How Not To Suffer From Menopause

Updated: Nov 16, 2020

"Not sleeping, memory loss, angriness and frustration, pains all over my body and hot flashes at least 15 times a day. If I was a dog, I’m sure I would be put down.” Unknown

This might sound funny but unfortunately for many women this is the painful reality. The good news is that it does not have to be this way, because we can do plenty of things for prevention during our 20s and 30s and a lot of things to improve and eliminate the symptoms in our 40s and 50s.

What is menopause exactly?

Menopause technically means the ceasing of menstruation. It happens because at the age of 40-50 the level of oestrogen in the body decreases. When the oestrogen level is low enough the ovaries stop making new cells, so fertility comes to an end.

Overall, it is critical to understand that menopause is not a disease, but an integral part of a woman's lifespan. In any case, migraine, osteoporosis, hot flashes, forgetfulness, low sex drive and agonising nervousness cannot be considered normal. One argument to highlight this point is that 20-25% of women have no symptoms whatsoever during their menopause.

Let’s see where these symptoms are coming from. Can this be a modern problem?

It is a fact that women in industrialised countries have higher oestrogen levels throughout their lives than women in hunter-gatherer societies. Because of these high levels, an oestrogen drop during menopause will be much more significant and will cause many unwanted symptoms. Evidence also shows that the risk for many diseases, such as metabolic problems, weight gain, obesity, CV disease, hyperlipidemia, hypertension, insulin resistance, and type two diabetes are much higher after menopause.

The evolutionary perspective suggests that an elevation of circulating oestrogen caused by an unhealthy modern diet during the premenopausal period may have an effect on postmenopausal metabolic conditions and disease risk.

As we saw before, the main problem that will cause symptoms during menopause is too high oestrogen levels preceding menopause.

So, where are these high oestrogen levels coming from?

The most logical answer is Nutrition.

All these symptoms lead back to a sub-optimal nutrition. Grains, sugar, various vegetable oils, seeds, milk and most dairy products, some other plant foods, food chemicals and processed foods cause and maintain inflammatory and autoimmune processes in the body. The increased number of cardiovascular diseases after menopause are mainly caused by the overconsumption of sugar, carbohydrates and other inflammatory foods.

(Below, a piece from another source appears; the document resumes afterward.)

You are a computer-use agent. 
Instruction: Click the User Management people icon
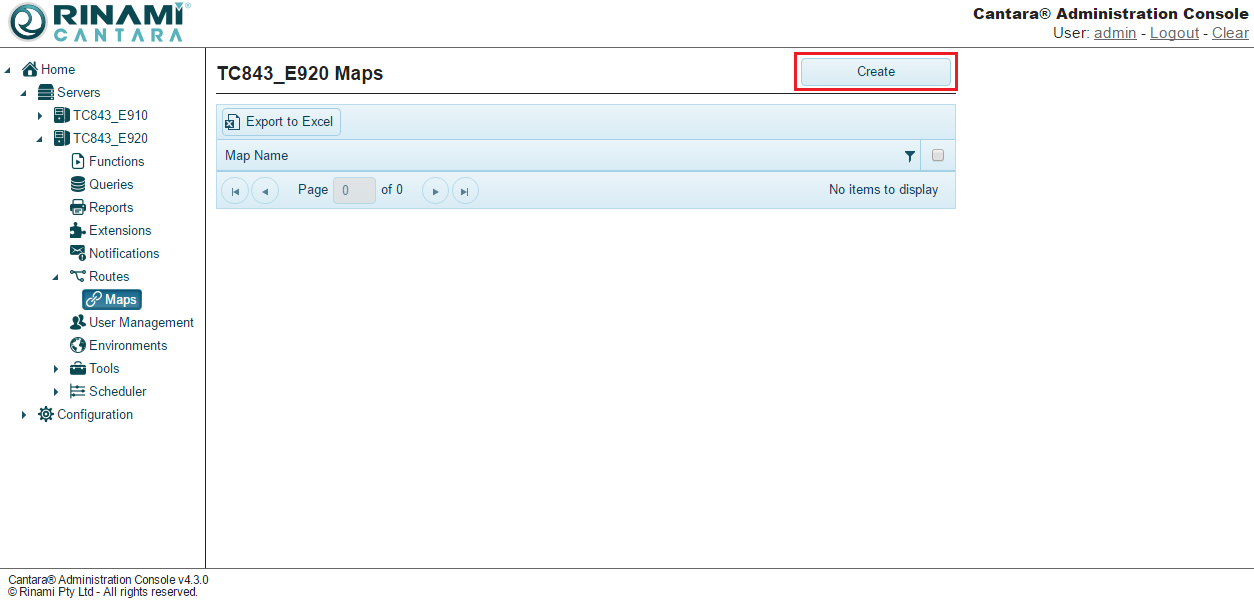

Low oestrogen levels during menopause make women more sensitive to all the negative effects of unhealthy eating habits and with that, more susceptible to different illnesses.

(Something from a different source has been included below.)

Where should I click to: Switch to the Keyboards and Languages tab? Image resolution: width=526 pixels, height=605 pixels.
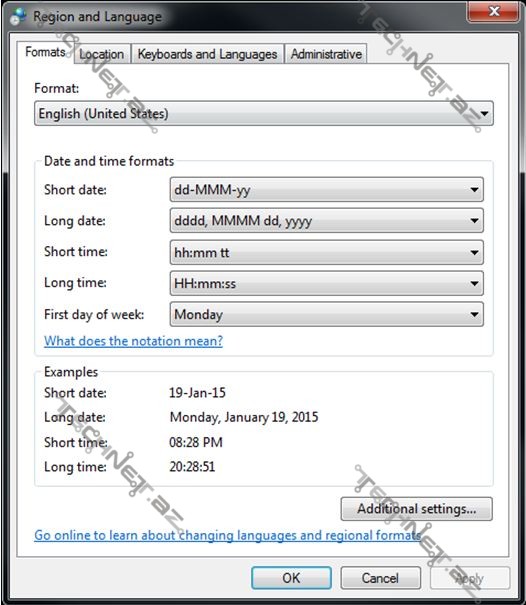[207, 54]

In addition to Nutrition, there are other things we have to do to reduce oestrogen levels in the body. For example, it is critical to use only natural and organic skin care products, avoid plastic dishes, plastic bottles and canned food. The quality of the water we drink is crucial too and paying attention to a high-quality sleep is vital as well.

So, what do I do and what is my advice to you?

I am 47 years old, without any perimenopausal symptoms so far. My waist circumference is 69 cm and my body fat is 18%, with a 45% of lean body mass. My waist-hip ratio is 0.74.

This is just to say that we don’t need to have those extra kilos around our waist, we don’t need to increase our body fat and lose muscle mass just because we are over 40 and have kids!

I eat an ideal diet, exercise frequently and avoid environmental toxins as much as possible. If you do the same, you too can have a very smooth transition to menopause.

When one has severe symptoms, it is possible to use different herbs and plants to make life easier, but we have to remember that these are just band-aids and not real solutions. They can even have serious side effects.

Some of them has been used for a long time and might work for some women but most of them have very weak evidence if any in randomised controlled studies.

These herbs include:

  • Vitex Chasterberry for hot flashes

  • America Ginseng for different menopausal symptoms

  • St. John’s Wort for stabilising mood

  • Maca root for reducing stress and increasing libido and some adaptogenic herbs to reduce anxiety and depression.

For balancing hormones one can try the following essential oils that might provide relief to a variety of symptoms as well:

  • Clary sage

  • Peppermint

  • Ylan ylang

  • Lavender

  • Bergamot

The only supplement I found to be shown effective is Pycnogenol®, taken 100 mg a day for minimum 8 weeks. Pycnogeno® has other proven health benefits as well, such as improving astma, allergies, CV problems and eye health.